_PROMPT_.
Retype word for word the lines below, starting with the line containing "At what (x,y)" and going on through the line containing "Looking at the", both included. Leave the pictures out.

_INPUT_.
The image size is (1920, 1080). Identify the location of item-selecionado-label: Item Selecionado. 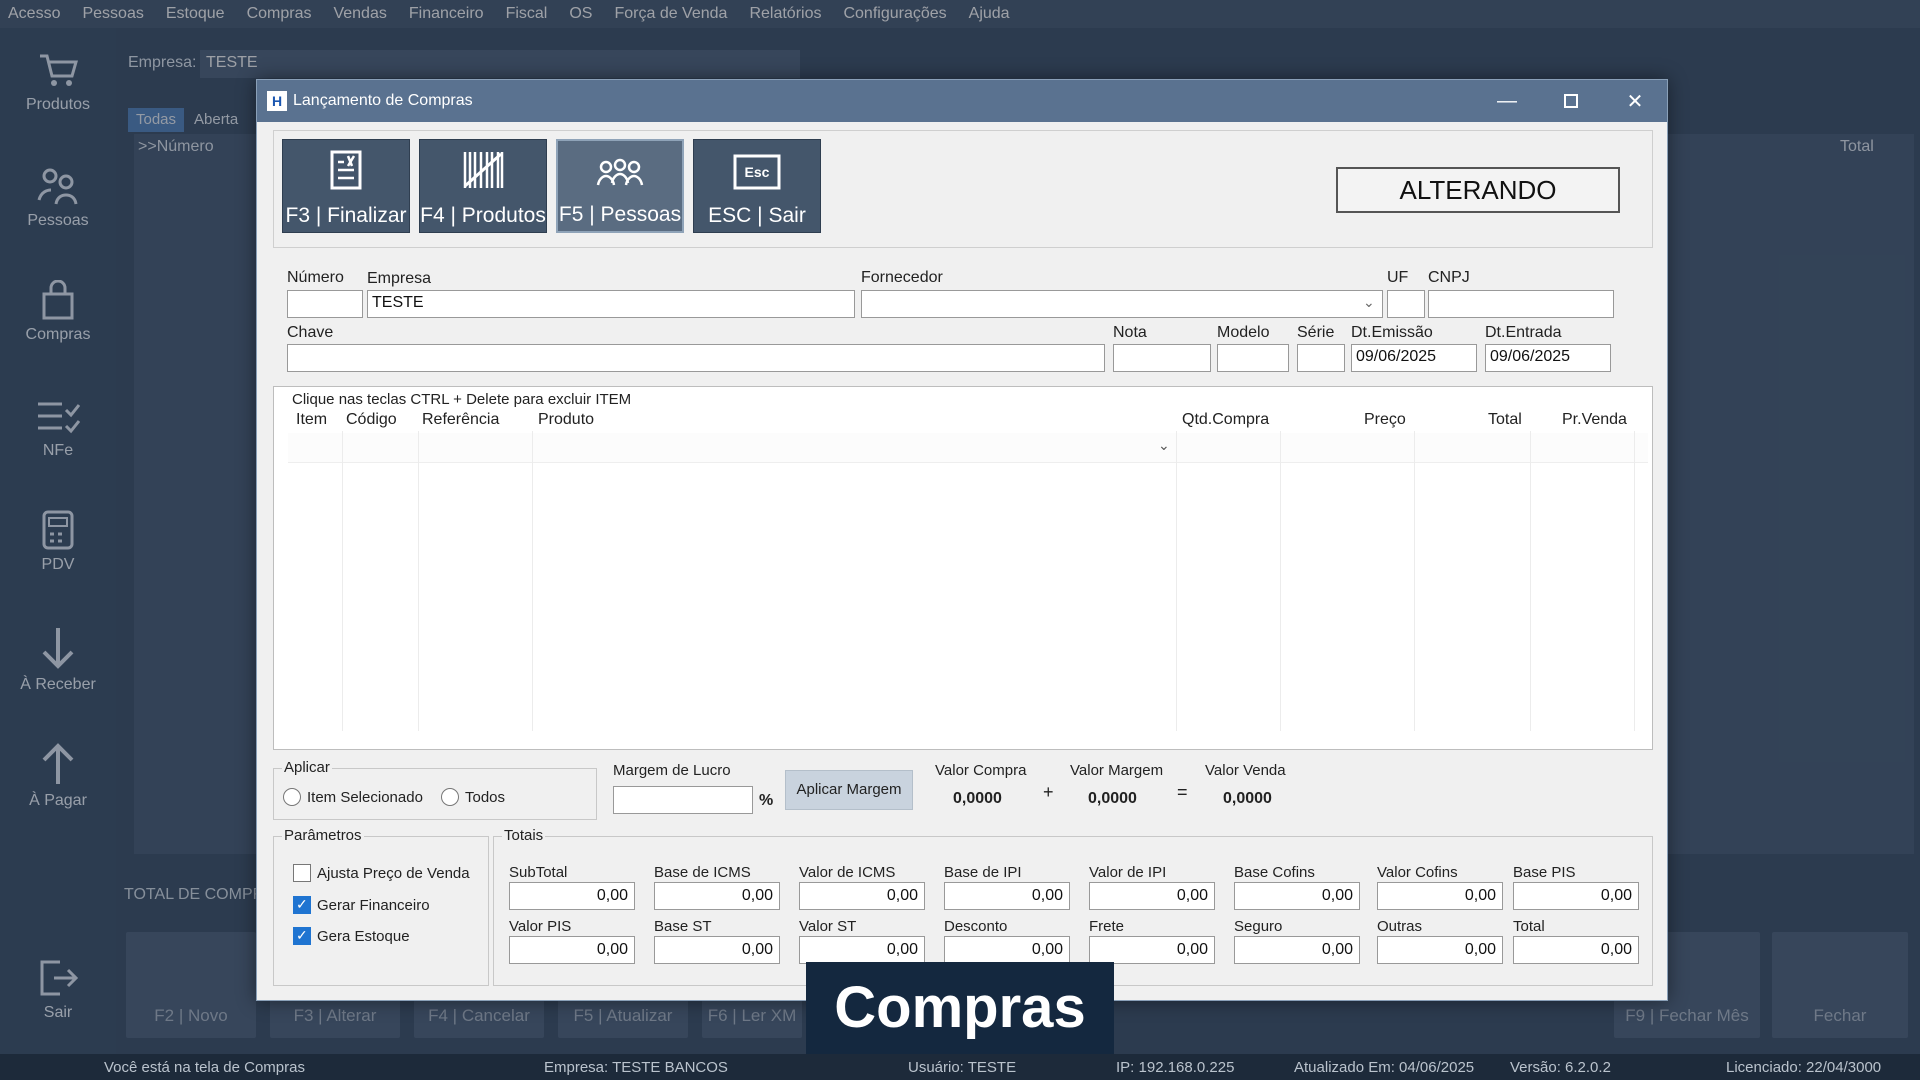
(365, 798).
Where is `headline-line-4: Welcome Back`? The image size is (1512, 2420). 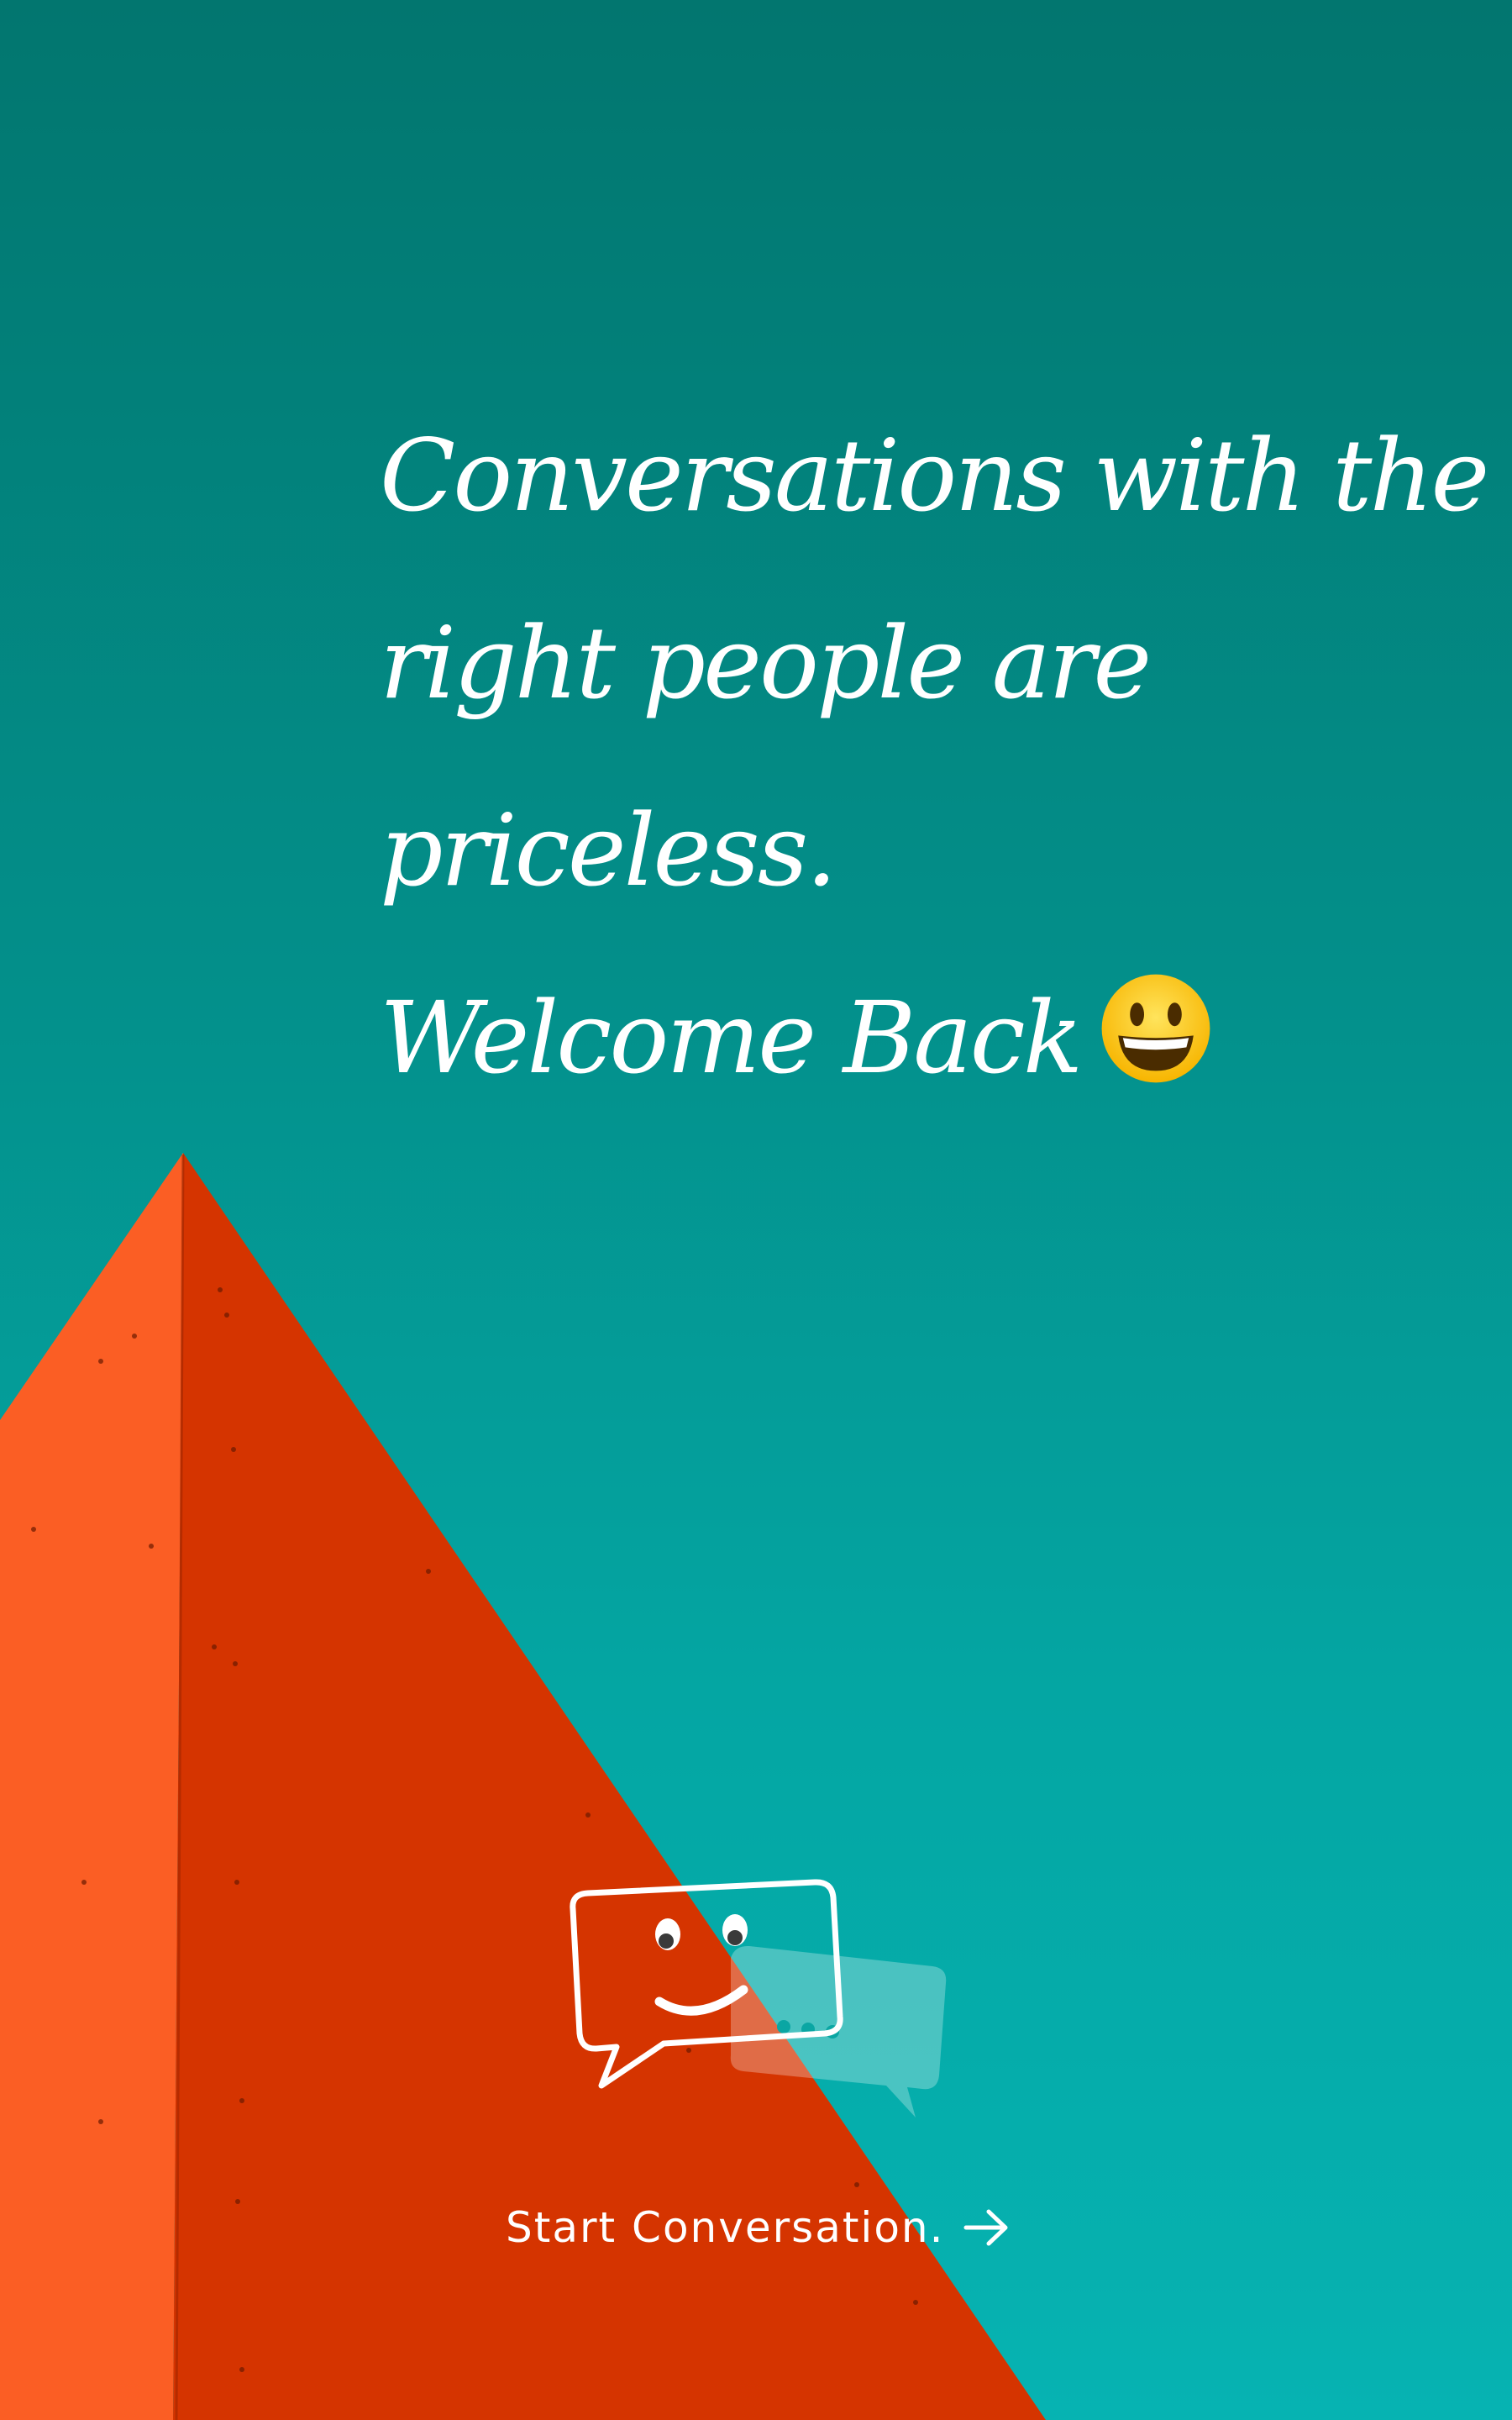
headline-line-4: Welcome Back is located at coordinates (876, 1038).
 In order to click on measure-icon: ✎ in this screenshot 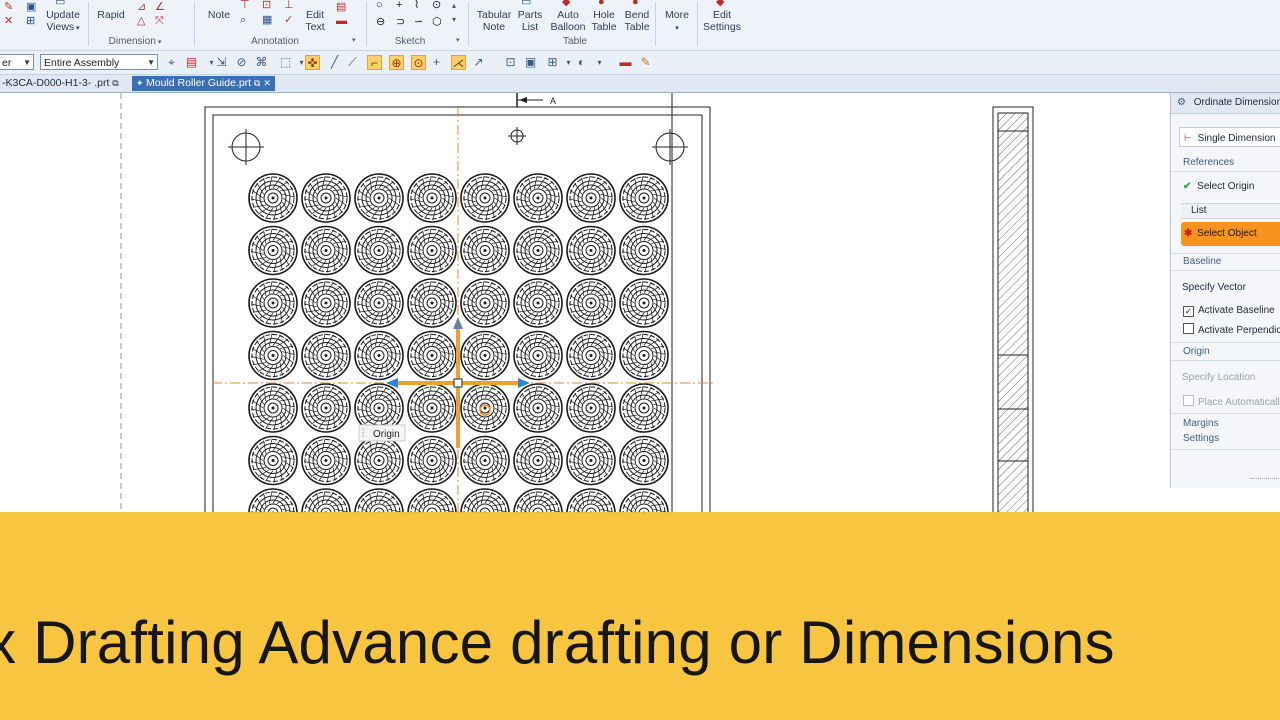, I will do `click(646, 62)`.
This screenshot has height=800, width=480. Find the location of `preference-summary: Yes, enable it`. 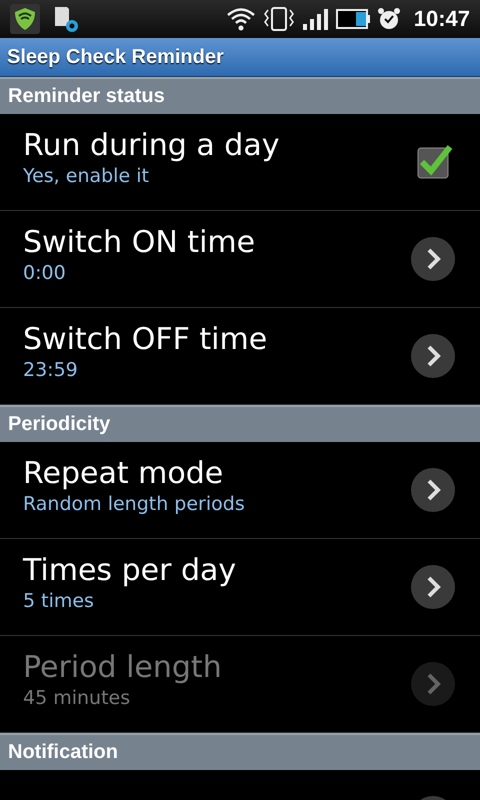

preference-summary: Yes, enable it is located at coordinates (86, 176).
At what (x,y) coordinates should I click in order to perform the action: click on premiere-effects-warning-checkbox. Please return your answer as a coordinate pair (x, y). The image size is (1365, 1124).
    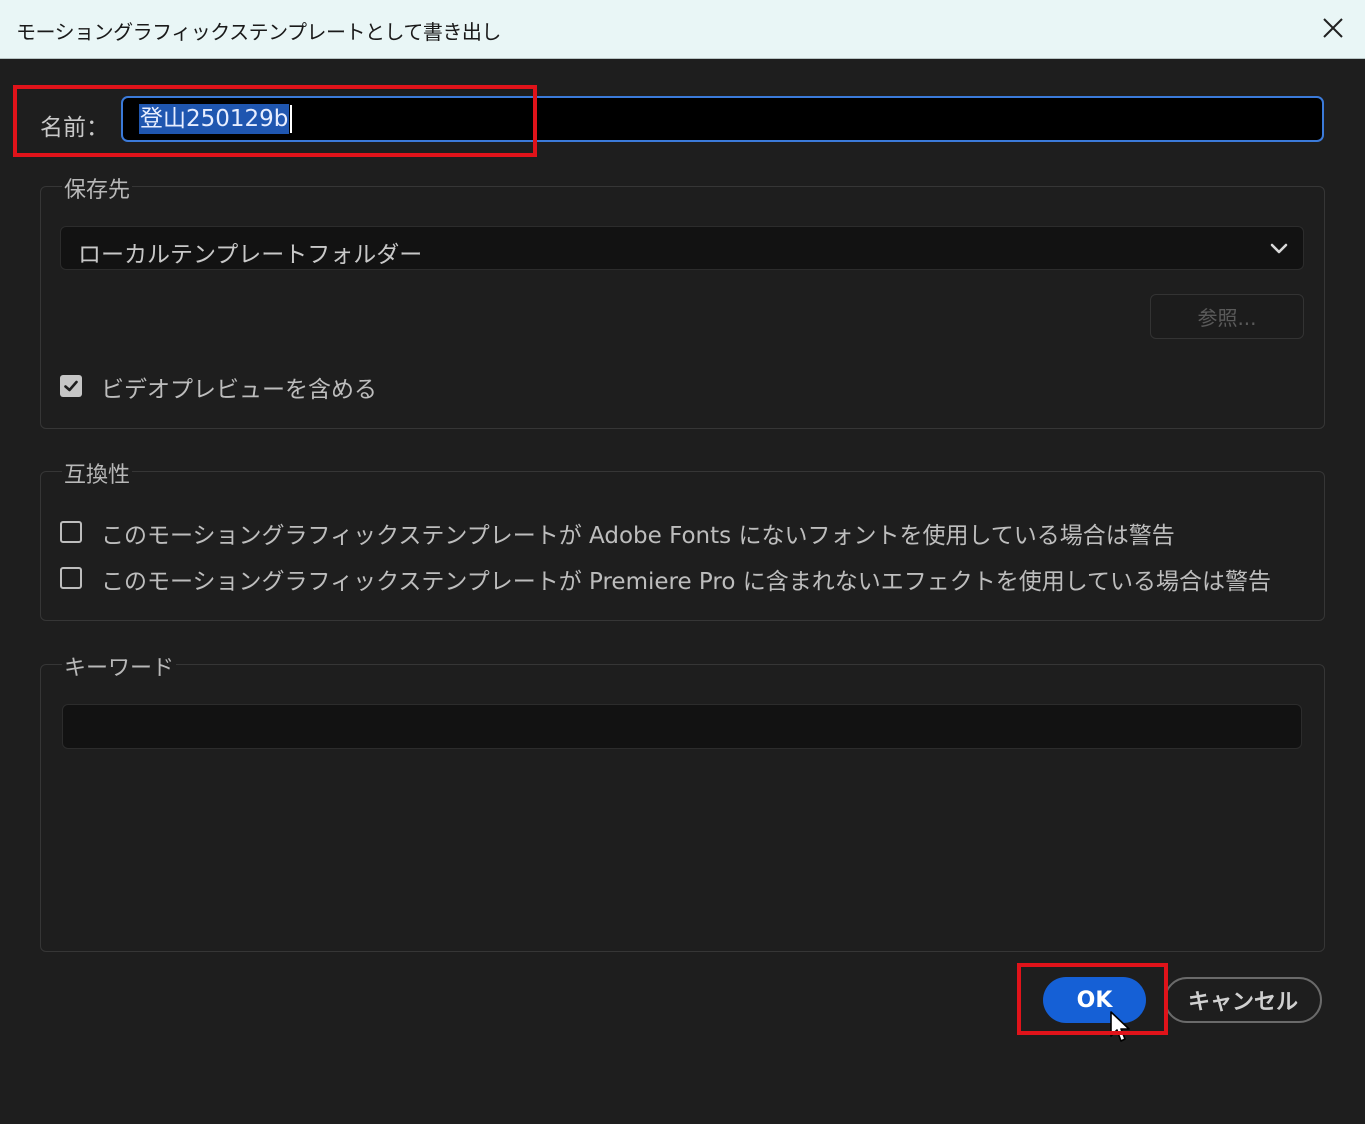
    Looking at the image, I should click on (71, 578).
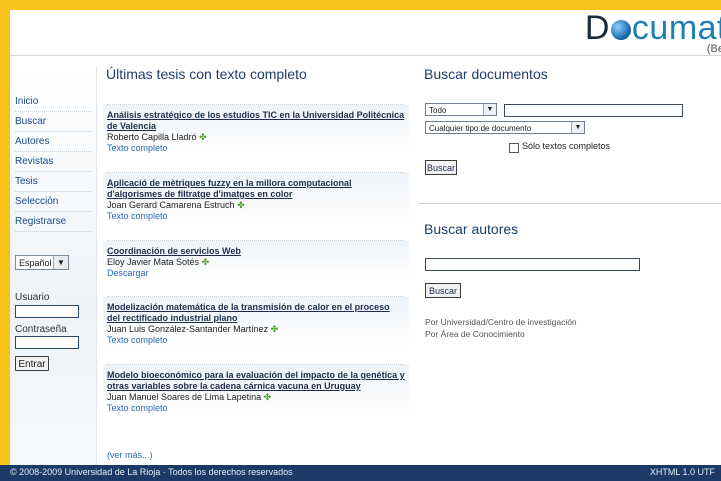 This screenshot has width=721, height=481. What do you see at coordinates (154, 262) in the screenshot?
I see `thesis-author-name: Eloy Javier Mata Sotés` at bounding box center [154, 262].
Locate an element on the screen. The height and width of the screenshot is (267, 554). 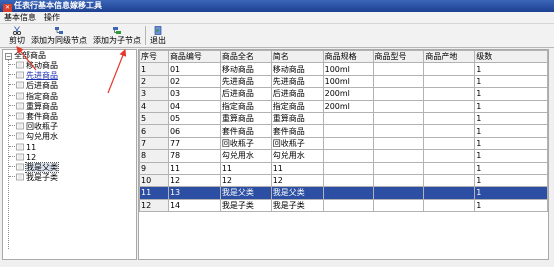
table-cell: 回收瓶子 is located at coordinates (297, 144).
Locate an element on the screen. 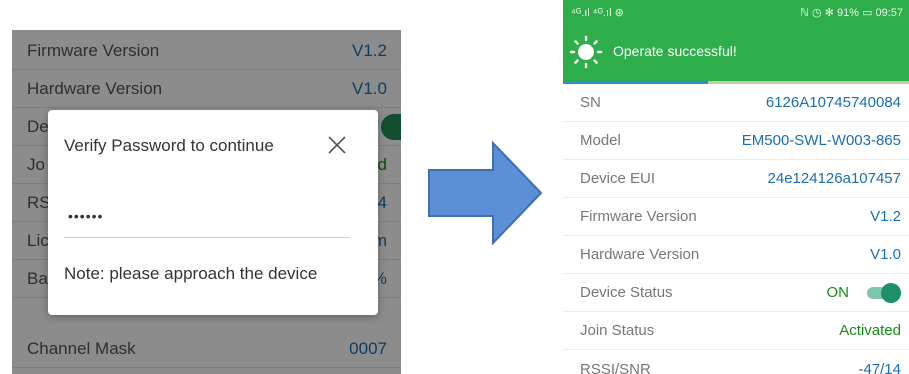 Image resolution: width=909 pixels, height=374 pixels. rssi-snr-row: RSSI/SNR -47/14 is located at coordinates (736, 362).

_OUTPUT FOR THIS EXERCISE_.
At what (x,y) coordinates should I click in order to perform the action: click on premiere-effects-warning-checkbox. Please return your answer as a coordinate pair (x, y). The image size is (1365, 1124).
    Looking at the image, I should click on (71, 578).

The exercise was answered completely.